Oakley Park, formerly Celbridge House, was built in 1724 by Arthur Price when he was vicar of Celbridge. The house is thought to have been designed by the architect Thomas Burgh.

Arthur Price, educated at Trinity College and at one time the college vice-chancellor, was a Bishop of Ferns and four years later became Bishop of Meath. It was while he was Bishop of Meath that he began building Ardbraccan house at Navan as a residence for the Bishop of Meath. While Ardbraccan was under construction, Dr. Arthur Price was made Archbishop of Cashel. Dr. Price’s steward at Oakley Park was Richard Guinness, who was acclaimed for his brewing talents. It was Richard’s son, Arthur, who went on to establish the infamous Guinness Brewery in Dublin.

In 1787, Oakley Park became home to George and Lady Sarah Napier. Lady Saragh’s sisters established connections with some of the more wealthy families in Co. Kildare. Louisa married Thomas Connolly of the Castletown Connollys. Emily married James Fitzgerald, Earl of Kildare, who also became the first Duke of Leinster.

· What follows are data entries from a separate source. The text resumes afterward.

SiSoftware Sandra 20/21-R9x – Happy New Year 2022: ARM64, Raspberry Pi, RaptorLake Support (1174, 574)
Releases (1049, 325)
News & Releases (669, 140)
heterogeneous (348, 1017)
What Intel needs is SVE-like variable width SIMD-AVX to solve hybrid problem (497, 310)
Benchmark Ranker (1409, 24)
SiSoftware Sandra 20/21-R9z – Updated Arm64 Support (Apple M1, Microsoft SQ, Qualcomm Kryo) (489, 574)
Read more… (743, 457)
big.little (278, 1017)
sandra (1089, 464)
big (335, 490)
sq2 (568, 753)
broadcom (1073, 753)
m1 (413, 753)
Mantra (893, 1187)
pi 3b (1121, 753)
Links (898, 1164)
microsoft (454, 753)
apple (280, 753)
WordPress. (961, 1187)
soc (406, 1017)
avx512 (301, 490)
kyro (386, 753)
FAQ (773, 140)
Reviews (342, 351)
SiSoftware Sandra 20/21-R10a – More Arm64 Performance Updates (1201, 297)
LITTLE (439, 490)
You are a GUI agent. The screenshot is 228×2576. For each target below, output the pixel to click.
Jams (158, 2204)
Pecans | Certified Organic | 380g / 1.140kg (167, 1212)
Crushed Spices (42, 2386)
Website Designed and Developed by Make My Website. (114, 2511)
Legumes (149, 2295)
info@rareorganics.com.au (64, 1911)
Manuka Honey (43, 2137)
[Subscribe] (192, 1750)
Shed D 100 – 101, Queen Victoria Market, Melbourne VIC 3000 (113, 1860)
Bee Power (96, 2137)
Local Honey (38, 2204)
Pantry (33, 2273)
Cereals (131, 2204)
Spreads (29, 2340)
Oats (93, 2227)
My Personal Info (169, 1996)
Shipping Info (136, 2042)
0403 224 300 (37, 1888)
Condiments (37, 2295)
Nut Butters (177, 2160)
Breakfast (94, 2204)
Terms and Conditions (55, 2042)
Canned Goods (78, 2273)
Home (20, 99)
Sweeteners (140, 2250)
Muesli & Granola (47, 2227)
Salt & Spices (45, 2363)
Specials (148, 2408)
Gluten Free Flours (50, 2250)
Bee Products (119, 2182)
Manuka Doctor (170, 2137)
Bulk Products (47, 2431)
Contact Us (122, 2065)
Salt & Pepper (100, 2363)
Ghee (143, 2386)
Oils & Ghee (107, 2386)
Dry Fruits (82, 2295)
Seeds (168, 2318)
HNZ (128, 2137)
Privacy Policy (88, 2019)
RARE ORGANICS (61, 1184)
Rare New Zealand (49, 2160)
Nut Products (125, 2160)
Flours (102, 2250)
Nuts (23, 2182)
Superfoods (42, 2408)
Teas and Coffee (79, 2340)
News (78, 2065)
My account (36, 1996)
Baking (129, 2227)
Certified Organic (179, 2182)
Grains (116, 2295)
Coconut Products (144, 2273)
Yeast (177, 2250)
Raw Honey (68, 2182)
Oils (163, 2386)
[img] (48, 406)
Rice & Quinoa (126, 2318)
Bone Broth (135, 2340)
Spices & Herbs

Their son was Lord Edward FitzGerald, one of the leaders of the 1798 rebellion. In 1840 Oakley Park was sold to the Maunsell family. The house changed ownership many times and fell into disrepair. In 1935, Oakley Park was purchased by the Guiney family, then sold to the Christian Brothers, who planned to open a school there. However, their plan did not come to fruition. In the 1950’s Oakley Park once more changed hands. It’s new owners were the St. John of God brothers, who are still there today. Oakley Park forms part of the St. Raphael complex training centre for mentally handicapped children and young adults.